El Maestro era hijo de una viuda en la cual nos es permitido reconocer místicamente a Isis, la
Naturaleza. Éste era, pues, un Iniciado formado por el estudio de todo lo que atrae los sentidos,
pero dotado además de esta penetración de espíritu indispensable para descubrir los secretos
ocultos para siempre a la grosería del vulgo. Pero, desdeñando deslumbrar a los hombres, el Tirio
permanecía silencioso. Más que gastarse en palabras, meditaba las obras que debían hablar por él
a la posteridad. Experto en leer el alma humana, Salomón reconoció al extranjero como digno de
su confianza y le delegó los poderes más amplios para todo lo que concernía a la construcción del
templo. El que, por deferencia, al rey de Tiro había llamado Hiram Abif (Hiram, mi padre) fue,
pues, puesto a la cabeza de todos los obreros. Éstos no tardaron en sentir su ascendiente, porque
el Maestro no se imponía a ellos en virtud de una autoridad prestada. Poseyendo el arte hasta en
sus menores detalles, prodigaba advertencias preciosas, ayudando a cada a superar las
dificultades encontradas, animando los talentos y secundando todas las buenas voluntades. Nadie,
por consiguiente, temía a Hiram Abif, como cada obrero lo llamaba, venerándolo como a su padre.
Cada uno se felicitaba por su dirección, llena a la vez de justicia y de bondad. Le estaban
reconocidos por haber organizado el trabajo de una manera equitativa, proporcionando los
salarios a las capacidades. A este efecto, Hiram había repartido a los obreros en tres clases
distintas: los Aprendices que se juntaban ante la Columna B∴ para recibir su instrucción, sus
víveres y la justa recompensa de sus trabajos; los Compañeros, llamados a colocarse con el mismo
objeto cerca de la Columna J∴, y en fin los Maestros, admitidos a reunirse en el interior del
templo.
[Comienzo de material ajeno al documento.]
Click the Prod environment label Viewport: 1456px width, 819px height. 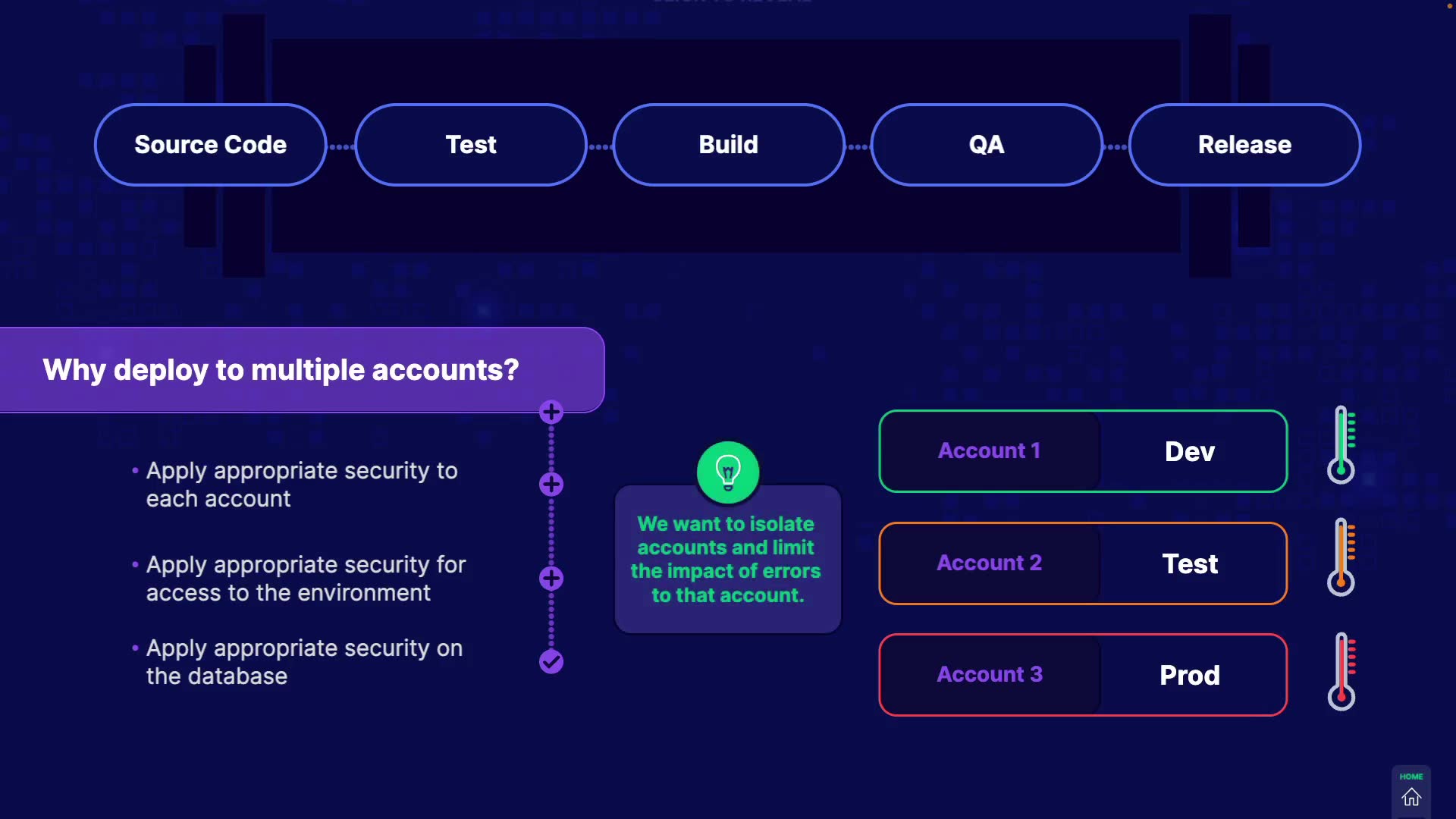click(x=1190, y=676)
Cada una de estas categorías tenía sus “Ministros” especiales, de suerte que un obrero
podía hacerse reconocer a primera vista como Aprendiz, como Compañero o como Maestro.
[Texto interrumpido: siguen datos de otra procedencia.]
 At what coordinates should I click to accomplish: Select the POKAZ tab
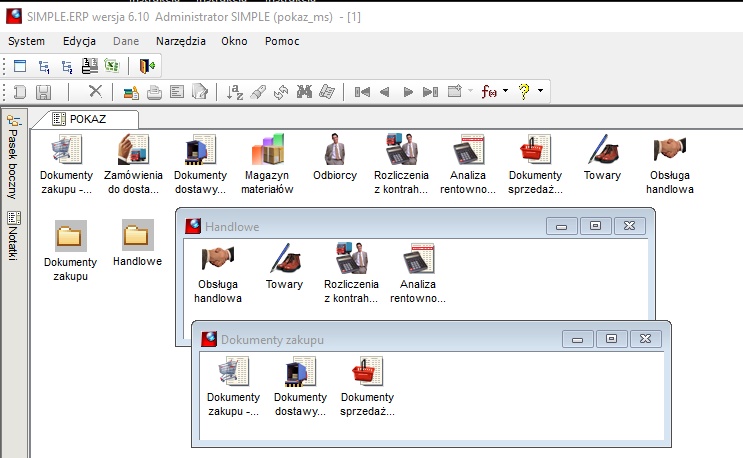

Ciertas palabras pronunciadas en la actitud y con los gestos requeridos, desempeñaban a este
respecto un papel importante.

El DRAMA SIMBÓLICO
La admirable organización, instituida por el más genial y dirigida por el más benévolo de los Jefes,
habría debido funcionar para siempre de una manera perfecta. Pero la perfección no existe en la
naturaleza de las cosas: es un ideal hacia el cual tienden los seres y las instituciones, pero que
nadie sabría alcanzar. Como todo no existe sino para hacerse, lo perfecto (o acabado) se excluye
de la existencia objetiva13. Hiram ¡Ay! debía probar en su persona hasta qué punto la perversidad
se desliza insidiosamente en el corazón humano, a despecho de todos los esfuerzos, de instrucción
y cualquiera que sea la sabiduría de las medidas tomadas en el interés común. Desgraciadamente
está en la naturaleza del hombre sentirse más satisfecho de sí mismo que de su suerte. Numerosos
obreros se creyeron superiores a la situación que se les había formado. Entre ellos, algunos
Compañeros se persuadieron de que la Maestría les correspondía, mientras que se persistía en
rehusarles este supremo ascenso, del cual se juzgaban dignos. La buena opinión que ellos tenían
de sí mismos los cegaba respecto a sus defectos. Víctimas de su mediocridad de inteligencia, se
ilusionaban peligrosamente sobre la extensión de su instrucción, porque el que sabe menos es
siempre el más dispuesto a traer los límites del saber humano a la estrechez de su horizonte
mental. Agriados los descontentos se enojaron poco a poco por aquello cuya razón se ser no
comprendían. Erigiéndose jueces infalibles condenaban las opiniones y los métodos de trabajo de
los demás. Al oírlos, solamente ellos habrían estado en la verdad y todo no debería hacerse sino
según su dictamen. Hubo, en fin, miserables que pensaron en hacerse asignar un salario que
tenían plena conciencia de no merecer. Fueron ellos los que resolvieron llegar a la Maestría por la
violencia, complicando en el odioso complot a los otros Compañeros, cuyas disposiciones enojosas
supieron explotar. Es verdad que la leyenda reduce a tres los obreros criminales; pero es preciso
no olvidar que personificaban, estos tres, cada uno, un estado de espíritu ampliamente esparcido
tanto en nuestros días como en los tiempos más remotos.